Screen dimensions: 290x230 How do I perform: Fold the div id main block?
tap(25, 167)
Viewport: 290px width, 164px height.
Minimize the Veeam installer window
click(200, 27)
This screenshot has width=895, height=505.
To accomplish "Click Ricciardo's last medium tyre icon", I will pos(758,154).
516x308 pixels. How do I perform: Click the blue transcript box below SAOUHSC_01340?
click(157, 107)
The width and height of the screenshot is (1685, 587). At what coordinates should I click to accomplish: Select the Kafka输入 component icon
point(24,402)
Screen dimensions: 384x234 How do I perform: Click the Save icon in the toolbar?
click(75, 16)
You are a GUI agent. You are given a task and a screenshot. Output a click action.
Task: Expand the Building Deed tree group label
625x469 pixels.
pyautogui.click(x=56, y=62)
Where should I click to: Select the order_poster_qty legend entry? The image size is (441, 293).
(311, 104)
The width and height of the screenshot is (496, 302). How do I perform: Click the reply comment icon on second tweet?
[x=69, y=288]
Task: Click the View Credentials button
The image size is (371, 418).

▶ _EXERCISE DETAILS_
Write out every line from the records above, word for word.

▶ _YOUR RESPONSE_
Screen dimensions: 290x230 How do I perform: Fold the div id main block?
tap(25, 167)
Viewport: 290px width, 164px height.
Minimize the Veeam installer window
click(200, 27)
This screenshot has width=895, height=505.
To accomplish "Click Ricciardo's last medium tyre icon", I will pos(758,154).
516x308 pixels. How do I perform: Click the blue transcript box below SAOUHSC_01340?
click(157, 107)
The width and height of the screenshot is (1685, 587). At what coordinates should I click to accomplish: Select the Kafka输入 component icon
point(24,402)
Screen dimensions: 384x234 How do I perform: Click the Save icon in the toolbar?
click(75, 16)
You are a GUI agent. You are given a task and a screenshot. Output a click action.
Task: Expand the Building Deed tree group label
625x469 pixels.
pyautogui.click(x=56, y=62)
Where should I click to: Select the order_poster_qty legend entry? The image size is (441, 293).
(311, 104)
The width and height of the screenshot is (496, 302). How do I perform: Click the reply comment icon on second tweet?
[x=69, y=288]
Task: Click the View Credentials button
The image size is (371, 418).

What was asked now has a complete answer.